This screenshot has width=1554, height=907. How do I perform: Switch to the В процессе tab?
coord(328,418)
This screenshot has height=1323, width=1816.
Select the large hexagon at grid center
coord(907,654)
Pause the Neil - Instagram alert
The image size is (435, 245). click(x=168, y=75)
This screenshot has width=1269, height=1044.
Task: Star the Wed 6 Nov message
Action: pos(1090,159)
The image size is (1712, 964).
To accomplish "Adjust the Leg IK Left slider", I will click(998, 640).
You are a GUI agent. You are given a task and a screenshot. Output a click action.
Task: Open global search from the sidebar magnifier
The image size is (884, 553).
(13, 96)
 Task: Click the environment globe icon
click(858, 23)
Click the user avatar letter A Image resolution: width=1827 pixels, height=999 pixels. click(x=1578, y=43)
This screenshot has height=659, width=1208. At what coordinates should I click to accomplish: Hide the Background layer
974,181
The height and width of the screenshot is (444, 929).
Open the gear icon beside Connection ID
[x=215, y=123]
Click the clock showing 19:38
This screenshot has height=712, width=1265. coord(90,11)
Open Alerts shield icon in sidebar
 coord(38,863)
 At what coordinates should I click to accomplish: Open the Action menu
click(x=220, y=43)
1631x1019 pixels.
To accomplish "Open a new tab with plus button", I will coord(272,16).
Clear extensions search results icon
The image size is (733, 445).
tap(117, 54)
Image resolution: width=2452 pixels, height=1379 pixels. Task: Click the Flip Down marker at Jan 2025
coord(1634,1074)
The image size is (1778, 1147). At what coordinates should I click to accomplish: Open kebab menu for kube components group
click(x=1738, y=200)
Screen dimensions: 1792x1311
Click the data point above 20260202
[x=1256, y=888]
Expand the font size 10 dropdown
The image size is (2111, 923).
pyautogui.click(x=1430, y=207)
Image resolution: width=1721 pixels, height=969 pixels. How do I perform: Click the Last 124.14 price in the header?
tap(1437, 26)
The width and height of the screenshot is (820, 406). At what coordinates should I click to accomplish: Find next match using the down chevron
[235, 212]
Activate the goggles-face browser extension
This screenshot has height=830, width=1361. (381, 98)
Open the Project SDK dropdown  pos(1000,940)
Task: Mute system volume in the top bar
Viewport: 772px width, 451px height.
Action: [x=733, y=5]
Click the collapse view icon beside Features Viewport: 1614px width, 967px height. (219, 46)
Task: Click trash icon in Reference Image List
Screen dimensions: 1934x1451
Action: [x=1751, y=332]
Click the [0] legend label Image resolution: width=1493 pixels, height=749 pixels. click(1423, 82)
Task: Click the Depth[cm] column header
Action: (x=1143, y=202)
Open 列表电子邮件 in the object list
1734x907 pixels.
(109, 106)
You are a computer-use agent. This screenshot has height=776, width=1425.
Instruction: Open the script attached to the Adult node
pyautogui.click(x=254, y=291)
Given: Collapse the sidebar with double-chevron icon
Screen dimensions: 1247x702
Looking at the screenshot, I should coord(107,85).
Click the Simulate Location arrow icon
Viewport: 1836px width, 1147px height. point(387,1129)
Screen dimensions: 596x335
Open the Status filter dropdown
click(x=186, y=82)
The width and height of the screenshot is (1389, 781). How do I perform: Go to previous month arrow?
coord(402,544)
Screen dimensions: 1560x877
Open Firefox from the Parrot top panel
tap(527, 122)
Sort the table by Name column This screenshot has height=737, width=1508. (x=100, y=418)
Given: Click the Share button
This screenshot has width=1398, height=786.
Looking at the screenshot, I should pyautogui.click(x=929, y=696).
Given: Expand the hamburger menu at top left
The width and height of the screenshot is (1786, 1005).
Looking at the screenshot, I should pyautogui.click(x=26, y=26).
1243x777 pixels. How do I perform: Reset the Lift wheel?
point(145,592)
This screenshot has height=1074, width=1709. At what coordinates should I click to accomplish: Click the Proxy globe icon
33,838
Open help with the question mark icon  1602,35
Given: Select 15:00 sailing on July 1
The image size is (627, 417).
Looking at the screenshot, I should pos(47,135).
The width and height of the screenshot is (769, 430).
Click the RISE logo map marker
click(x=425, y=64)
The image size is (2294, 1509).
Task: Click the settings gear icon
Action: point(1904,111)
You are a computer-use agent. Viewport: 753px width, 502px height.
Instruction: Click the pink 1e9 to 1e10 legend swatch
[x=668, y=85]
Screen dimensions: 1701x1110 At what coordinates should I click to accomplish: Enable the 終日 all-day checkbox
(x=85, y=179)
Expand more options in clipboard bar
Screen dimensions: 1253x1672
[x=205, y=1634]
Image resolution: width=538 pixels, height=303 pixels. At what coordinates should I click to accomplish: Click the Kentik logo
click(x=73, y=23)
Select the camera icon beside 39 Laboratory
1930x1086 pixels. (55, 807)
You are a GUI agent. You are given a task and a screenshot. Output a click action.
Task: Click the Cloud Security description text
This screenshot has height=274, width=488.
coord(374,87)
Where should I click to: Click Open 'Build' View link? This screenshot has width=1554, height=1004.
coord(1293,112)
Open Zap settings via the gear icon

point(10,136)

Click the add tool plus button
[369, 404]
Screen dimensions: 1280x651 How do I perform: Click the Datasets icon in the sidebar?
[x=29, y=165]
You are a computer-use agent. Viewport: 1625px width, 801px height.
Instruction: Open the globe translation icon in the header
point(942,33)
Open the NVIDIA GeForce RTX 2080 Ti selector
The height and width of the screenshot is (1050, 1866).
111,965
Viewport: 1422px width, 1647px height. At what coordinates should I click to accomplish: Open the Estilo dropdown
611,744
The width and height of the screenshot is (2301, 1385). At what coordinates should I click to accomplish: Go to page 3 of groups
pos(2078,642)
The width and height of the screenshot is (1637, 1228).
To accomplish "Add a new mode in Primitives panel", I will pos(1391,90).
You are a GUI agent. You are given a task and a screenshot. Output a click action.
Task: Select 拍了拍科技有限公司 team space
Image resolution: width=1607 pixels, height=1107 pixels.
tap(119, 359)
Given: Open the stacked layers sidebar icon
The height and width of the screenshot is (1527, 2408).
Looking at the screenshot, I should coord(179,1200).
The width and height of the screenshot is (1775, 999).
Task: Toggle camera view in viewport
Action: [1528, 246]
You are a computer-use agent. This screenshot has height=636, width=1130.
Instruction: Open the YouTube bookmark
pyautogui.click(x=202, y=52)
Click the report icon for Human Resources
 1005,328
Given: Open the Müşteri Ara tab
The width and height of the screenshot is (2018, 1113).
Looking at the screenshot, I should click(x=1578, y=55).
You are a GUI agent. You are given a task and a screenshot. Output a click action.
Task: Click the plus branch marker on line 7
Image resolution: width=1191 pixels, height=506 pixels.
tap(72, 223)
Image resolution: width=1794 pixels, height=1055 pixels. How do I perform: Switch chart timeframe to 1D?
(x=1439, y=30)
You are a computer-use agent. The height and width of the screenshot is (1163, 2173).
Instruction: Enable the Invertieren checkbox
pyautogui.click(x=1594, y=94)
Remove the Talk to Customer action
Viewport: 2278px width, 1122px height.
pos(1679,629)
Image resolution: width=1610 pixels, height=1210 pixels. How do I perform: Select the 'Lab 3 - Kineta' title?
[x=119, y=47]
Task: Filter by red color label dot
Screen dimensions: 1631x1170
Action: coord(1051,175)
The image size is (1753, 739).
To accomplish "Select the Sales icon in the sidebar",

▸ WORK TO BE COMPLETED: Repeat the whole listing exactly. Leave nothing out.

▸ ANSWER BELOW:
This screenshot has width=1554, height=907. How do I perform: Switch to the В процессе tab?
coord(328,418)
This screenshot has height=1323, width=1816.
Select the large hexagon at grid center
coord(907,654)
Pause the Neil - Instagram alert
The image size is (435, 245). click(x=168, y=75)
This screenshot has width=1269, height=1044.
Task: Star the Wed 6 Nov message
Action: pos(1090,159)
The image size is (1712, 964).
To accomplish "Adjust the Leg IK Left slider", I will click(998, 640).
You are a GUI agent. You are given a task and a screenshot. Output a click action.
Task: Open global search from the sidebar magnifier
The image size is (884, 553).
(13, 96)
 Task: Click the environment globe icon
click(858, 23)
Click the user avatar letter A Image resolution: width=1827 pixels, height=999 pixels. click(x=1578, y=43)
This screenshot has height=659, width=1208. At what coordinates should I click to accomplish: Hide the Background layer
974,181
The height and width of the screenshot is (444, 929).
Open the gear icon beside Connection ID
[x=215, y=123]
Click the clock showing 19:38
This screenshot has height=712, width=1265. coord(90,11)
Open Alerts shield icon in sidebar
 coord(38,863)
 At what coordinates should I click to accomplish: Open the Action menu
click(x=220, y=43)
1631x1019 pixels.
To accomplish "Open a new tab with plus button", I will coord(272,16).
Clear extensions search results icon
The image size is (733, 445).
tap(117, 54)
Image resolution: width=2452 pixels, height=1379 pixels. Task: Click the Flip Down marker at Jan 2025
coord(1634,1074)
The image size is (1778, 1147). At what coordinates should I click to accomplish: Open kebab menu for kube components group
click(x=1738, y=200)
Screen dimensions: 1792x1311
Click the data point above 20260202
[x=1256, y=888]
Expand the font size 10 dropdown
The image size is (2111, 923).
pyautogui.click(x=1430, y=207)
Image resolution: width=1721 pixels, height=969 pixels. How do I perform: Click the Last 124.14 price in the header?
tap(1437, 26)
The width and height of the screenshot is (820, 406). At what coordinates should I click to accomplish: Find next match using the down chevron
[235, 212]
Activate the goggles-face browser extension
This screenshot has height=830, width=1361. (381, 98)
Open the Project SDK dropdown  pos(1000,940)
Task: Mute system volume in the top bar
Viewport: 772px width, 451px height.
Action: [x=733, y=5]
Click the collapse view icon beside Features Viewport: 1614px width, 967px height. (219, 46)
Task: Click trash icon in Reference Image List
Screen dimensions: 1934x1451
Action: [x=1751, y=332]
Click the [0] legend label Image resolution: width=1493 pixels, height=749 pixels. click(1423, 82)
Task: Click the Depth[cm] column header
Action: (x=1143, y=202)
Open 列表电子邮件 in the object list
1734x907 pixels.
(109, 106)
You are a computer-use agent. This screenshot has height=776, width=1425.
Instruction: Open the script attached to the Adult node
pyautogui.click(x=254, y=291)
Given: Collapse the sidebar with double-chevron icon
Screen dimensions: 1247x702
Looking at the screenshot, I should coord(107,85).
Click the Simulate Location arrow icon
Viewport: 1836px width, 1147px height. point(387,1129)
Screen dimensions: 596x335
Open the Status filter dropdown
click(x=186, y=82)
The width and height of the screenshot is (1389, 781). How do I perform: Go to previous month arrow?
coord(402,544)
Screen dimensions: 1560x877
Open Firefox from the Parrot top panel
tap(527, 122)
Sort the table by Name column This screenshot has height=737, width=1508. (x=100, y=418)
Given: Click the Share button
This screenshot has width=1398, height=786.
Looking at the screenshot, I should pyautogui.click(x=929, y=696).
Given: Expand the hamburger menu at top left
The width and height of the screenshot is (1786, 1005).
Looking at the screenshot, I should pyautogui.click(x=26, y=26).
1243x777 pixels. How do I perform: Reset the Lift wheel?
point(145,592)
This screenshot has height=1074, width=1709. At what coordinates should I click to accomplish: Click the Proxy globe icon
33,838
Open help with the question mark icon  1602,35
Given: Select 15:00 sailing on July 1
The image size is (627, 417).
Looking at the screenshot, I should pos(47,135).
The width and height of the screenshot is (769, 430).
Click the RISE logo map marker
click(x=425, y=64)
The image size is (2294, 1509).
Task: Click the settings gear icon
Action: point(1904,111)
You are a computer-use agent. Viewport: 753px width, 502px height.
Instruction: Click the pink 1e9 to 1e10 legend swatch
[x=668, y=85]
Screen dimensions: 1701x1110 At what coordinates should I click to accomplish: Enable the 終日 all-day checkbox
(x=85, y=179)
Expand more options in clipboard bar
Screen dimensions: 1253x1672
[x=205, y=1634]
Image resolution: width=538 pixels, height=303 pixels. At what coordinates should I click to accomplish: Click the Kentik logo
click(x=73, y=23)
Select the camera icon beside 39 Laboratory
1930x1086 pixels. (55, 807)
You are a GUI agent. You are given a task and a screenshot. Output a click action.
Task: Click the Cloud Security description text
This screenshot has height=274, width=488.
coord(374,87)
Where should I click to: Click Open 'Build' View link? This screenshot has width=1554, height=1004.
coord(1293,112)
Open Zap settings via the gear icon

point(10,136)

Click the add tool plus button
[369, 404]
Screen dimensions: 1280x651 How do I perform: Click the Datasets icon in the sidebar?
[x=29, y=165]
You are a computer-use agent. Viewport: 1625px width, 801px height.
Instruction: Open the globe translation icon in the header
point(942,33)
Open the NVIDIA GeForce RTX 2080 Ti selector
The height and width of the screenshot is (1050, 1866).
111,965
Viewport: 1422px width, 1647px height. At what coordinates should I click to accomplish: Open the Estilo dropdown
611,744
The width and height of the screenshot is (2301, 1385). At what coordinates should I click to accomplish: Go to page 3 of groups
pos(2078,642)
The width and height of the screenshot is (1637, 1228).
To accomplish "Add a new mode in Primitives panel", I will pos(1391,90).
You are a GUI agent. You are given a task and a screenshot. Output a click action.
Task: Select 拍了拍科技有限公司 team space
Image resolution: width=1607 pixels, height=1107 pixels.
tap(119, 359)
Given: Open the stacked layers sidebar icon
The height and width of the screenshot is (1527, 2408).
Looking at the screenshot, I should coord(179,1200).
The width and height of the screenshot is (1775, 999).
Task: Toggle camera view in viewport
Action: [1528, 246]
You are a computer-use agent. This screenshot has height=636, width=1130.
Instruction: Open the YouTube bookmark
pyautogui.click(x=202, y=52)
Click the report icon for Human Resources
 1005,328
Given: Open the Müşteri Ara tab
The width and height of the screenshot is (2018, 1113).
Looking at the screenshot, I should click(x=1578, y=55).
You are a GUI agent. You are given a task and a screenshot. Output a click action.
Task: Click the plus branch marker on line 7
Image resolution: width=1191 pixels, height=506 pixels.
tap(72, 223)
Image resolution: width=1794 pixels, height=1055 pixels. How do I perform: Switch chart timeframe to 1D?
(x=1439, y=30)
You are a computer-use agent. The height and width of the screenshot is (1163, 2173).
Instruction: Enable the Invertieren checkbox
pyautogui.click(x=1594, y=94)
Remove the Talk to Customer action
Viewport: 2278px width, 1122px height.
pos(1679,629)
Image resolution: width=1610 pixels, height=1210 pixels. How do I perform: Select the 'Lab 3 - Kineta' title?
[x=119, y=47]
Task: Filter by red color label dot
Screen dimensions: 1631x1170
Action: coord(1051,175)
The image size is (1753, 739).
To accomplish "Select the Sales icon in the sidebar",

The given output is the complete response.